2. The process of claim 1, wherein said web link includes a code readable by the personal electronic device.
3. The process of claim 2, wherein said code includes a uniform resource locator.
4. The process of claim 2, wherein said code includes a quick response code.
5. The process of claim 1, wherein said connection between the personal electronic device and said remote server via said communications network includes a secure channel.
6. The process of claim 1, wherein the input unit is a touch screen capability of the screen.
7. The process of claim 1, wherein:
an agent-side image copy of said electronic document with said signature field is presented on a terminal of an agent that is remote from the signer on said communications network; and
the process further comprising:
co-browsing within said signor-side image copy and as said agent browses within said agent-side image copy.

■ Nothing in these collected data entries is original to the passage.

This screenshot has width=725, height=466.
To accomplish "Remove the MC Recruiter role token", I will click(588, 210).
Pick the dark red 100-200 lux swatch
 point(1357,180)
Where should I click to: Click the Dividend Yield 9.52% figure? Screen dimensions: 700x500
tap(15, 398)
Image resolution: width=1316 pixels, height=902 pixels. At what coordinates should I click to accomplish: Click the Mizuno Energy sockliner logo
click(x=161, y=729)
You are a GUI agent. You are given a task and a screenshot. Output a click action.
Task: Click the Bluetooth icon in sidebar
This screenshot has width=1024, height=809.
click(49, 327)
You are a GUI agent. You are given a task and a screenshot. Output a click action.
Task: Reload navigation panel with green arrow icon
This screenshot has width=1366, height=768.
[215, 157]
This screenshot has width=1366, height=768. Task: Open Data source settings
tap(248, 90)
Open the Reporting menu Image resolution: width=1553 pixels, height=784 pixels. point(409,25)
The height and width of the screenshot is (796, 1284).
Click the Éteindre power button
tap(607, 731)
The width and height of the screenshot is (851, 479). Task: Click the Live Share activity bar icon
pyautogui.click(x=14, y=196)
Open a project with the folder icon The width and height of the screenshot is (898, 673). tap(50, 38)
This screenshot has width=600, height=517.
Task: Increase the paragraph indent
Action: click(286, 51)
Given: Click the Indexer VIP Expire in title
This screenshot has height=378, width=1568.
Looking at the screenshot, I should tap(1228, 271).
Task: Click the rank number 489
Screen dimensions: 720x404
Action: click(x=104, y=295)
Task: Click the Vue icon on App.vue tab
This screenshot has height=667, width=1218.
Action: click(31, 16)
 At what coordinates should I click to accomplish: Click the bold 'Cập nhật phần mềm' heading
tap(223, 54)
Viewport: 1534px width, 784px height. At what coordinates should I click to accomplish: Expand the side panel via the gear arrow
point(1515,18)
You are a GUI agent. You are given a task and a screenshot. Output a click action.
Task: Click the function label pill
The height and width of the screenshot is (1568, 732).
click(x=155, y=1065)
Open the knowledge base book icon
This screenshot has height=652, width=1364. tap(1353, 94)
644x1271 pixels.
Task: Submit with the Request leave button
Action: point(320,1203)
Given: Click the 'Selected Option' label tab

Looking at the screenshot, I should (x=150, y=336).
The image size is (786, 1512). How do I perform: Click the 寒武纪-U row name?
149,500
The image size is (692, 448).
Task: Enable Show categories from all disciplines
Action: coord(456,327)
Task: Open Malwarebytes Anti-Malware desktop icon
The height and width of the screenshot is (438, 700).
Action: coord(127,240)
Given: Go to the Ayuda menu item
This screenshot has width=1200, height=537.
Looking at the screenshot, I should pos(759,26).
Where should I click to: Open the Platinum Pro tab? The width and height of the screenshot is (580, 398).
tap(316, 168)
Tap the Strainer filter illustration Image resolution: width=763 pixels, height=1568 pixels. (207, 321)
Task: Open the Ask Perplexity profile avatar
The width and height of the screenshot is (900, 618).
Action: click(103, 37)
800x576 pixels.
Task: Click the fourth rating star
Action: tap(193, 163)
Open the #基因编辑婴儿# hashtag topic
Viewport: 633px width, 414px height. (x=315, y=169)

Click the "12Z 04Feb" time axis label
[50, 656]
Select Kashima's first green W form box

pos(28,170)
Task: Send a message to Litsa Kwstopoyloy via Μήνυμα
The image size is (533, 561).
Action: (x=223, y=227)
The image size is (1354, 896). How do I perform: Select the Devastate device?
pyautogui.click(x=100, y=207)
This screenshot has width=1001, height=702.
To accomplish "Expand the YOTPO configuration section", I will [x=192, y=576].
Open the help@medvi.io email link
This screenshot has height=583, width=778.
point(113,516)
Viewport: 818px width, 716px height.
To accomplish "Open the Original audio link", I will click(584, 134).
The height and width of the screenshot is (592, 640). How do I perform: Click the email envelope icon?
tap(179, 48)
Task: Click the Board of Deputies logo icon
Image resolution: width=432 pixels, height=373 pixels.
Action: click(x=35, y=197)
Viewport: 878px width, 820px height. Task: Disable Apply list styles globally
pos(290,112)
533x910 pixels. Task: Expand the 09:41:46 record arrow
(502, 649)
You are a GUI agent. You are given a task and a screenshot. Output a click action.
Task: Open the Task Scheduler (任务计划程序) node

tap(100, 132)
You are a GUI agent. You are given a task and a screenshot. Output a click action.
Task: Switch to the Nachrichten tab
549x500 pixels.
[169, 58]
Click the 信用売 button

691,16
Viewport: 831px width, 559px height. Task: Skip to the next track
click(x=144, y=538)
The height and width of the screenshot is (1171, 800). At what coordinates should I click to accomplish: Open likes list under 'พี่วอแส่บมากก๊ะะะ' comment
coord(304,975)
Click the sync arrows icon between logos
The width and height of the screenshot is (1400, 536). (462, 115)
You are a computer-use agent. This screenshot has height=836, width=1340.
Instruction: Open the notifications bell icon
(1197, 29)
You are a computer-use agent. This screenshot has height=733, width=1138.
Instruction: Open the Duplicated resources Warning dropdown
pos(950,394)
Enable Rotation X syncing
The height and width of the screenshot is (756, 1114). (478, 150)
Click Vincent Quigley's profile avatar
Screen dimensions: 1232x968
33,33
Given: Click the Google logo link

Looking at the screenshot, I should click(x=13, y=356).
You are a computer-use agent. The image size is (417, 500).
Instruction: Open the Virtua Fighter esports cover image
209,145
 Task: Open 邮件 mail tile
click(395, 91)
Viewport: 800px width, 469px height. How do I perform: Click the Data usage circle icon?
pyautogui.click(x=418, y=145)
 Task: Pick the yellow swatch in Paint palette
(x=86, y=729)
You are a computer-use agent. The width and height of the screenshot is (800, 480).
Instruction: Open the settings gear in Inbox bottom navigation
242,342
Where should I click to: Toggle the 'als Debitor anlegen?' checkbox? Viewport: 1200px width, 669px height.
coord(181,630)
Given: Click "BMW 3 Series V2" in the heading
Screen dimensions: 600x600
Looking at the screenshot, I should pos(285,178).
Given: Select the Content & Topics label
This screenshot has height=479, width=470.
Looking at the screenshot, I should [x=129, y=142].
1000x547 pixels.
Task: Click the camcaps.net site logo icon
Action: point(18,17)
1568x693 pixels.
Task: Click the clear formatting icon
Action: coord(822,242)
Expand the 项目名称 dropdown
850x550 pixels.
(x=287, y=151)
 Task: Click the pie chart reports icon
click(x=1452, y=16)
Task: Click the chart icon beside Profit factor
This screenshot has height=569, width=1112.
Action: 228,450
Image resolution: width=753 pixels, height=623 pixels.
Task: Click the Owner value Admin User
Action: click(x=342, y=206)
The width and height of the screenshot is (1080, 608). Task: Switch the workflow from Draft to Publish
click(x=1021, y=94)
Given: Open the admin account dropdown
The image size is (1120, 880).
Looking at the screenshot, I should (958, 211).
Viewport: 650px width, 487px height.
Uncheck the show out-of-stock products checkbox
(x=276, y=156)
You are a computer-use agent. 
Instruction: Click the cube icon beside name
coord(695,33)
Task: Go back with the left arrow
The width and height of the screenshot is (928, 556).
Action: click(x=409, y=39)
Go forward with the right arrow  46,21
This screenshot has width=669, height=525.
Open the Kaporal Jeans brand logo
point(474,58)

8. A computer program, embodied on a non-transitory, tangible computer readable storage medium, to operate a signature system portal to provide an electronic document including a signature field to a signer for signature, wherein the signer has a personal electronic device that includes a browser application, a screen, and an input unit, comprising:
a code segment that provides the electronic document at a remote server;
a code segment that provides the personal electronic device of the signer with a web link to the electronic document;
a code segment that forms a connection between the personal electronic device and said remote server via a communications network, responsive to activating said web link on the personal electronic device with the browser application;
a code segment that accepts the signature of the signer into said signature field from the input unit of the personal electronic device; and
a code segment that communicates said electronic document containing the signature of the client-signer to said remote server.
9. The computer program of claim 10, wherein said code segment that activates said web link reads a code.
10. The computer program of claim 11, wherein said code includes a uniform resource locator.
11. The computer program of claim 11, wherein said code includes quick response code.
12. The computer program of claim 10, wherein said code segment that activates said web link uses a secure channel for said connection between the personal electronic device and said remote server.
13. The computer program of claim 10, wherein:
an agent-side image copy of said electronic document with said signature field is presented on a terminal of an agent that is remote from the signer on said communications network; and
the computer program further comprising:
a code segment that co-browses within said signer-side image copy and as said agent browses within said agent-side image copy.
14. An apparatus for operating a signature system portal to provide an electronic document including a signature field to a signer for signature, wherein the signer has a personal electronic device that includes a browser application, a screen, and an input unit, comprising:
a server provide an electronic document that is remote from the personal electronic device;
logic that activates a web link on said personal electronic device with said browser application to connect said personal electronic device and said remote server via a communications network, responsive to activating of said web link on the personal electronic device with the browser application;
logic that presents a signer-side image copy of the electronic document with the signature field on said screen of said personal electronic device;
logic that accepts the signature of the signer into the signature field from said input unit of said personal electronic device; and
logic that communicates the electronic document containing the signature of the signer to said remote server.
15. The apparatus of claim 19, wherein said personal electronic device is a mobile unit that the signer carries on their person.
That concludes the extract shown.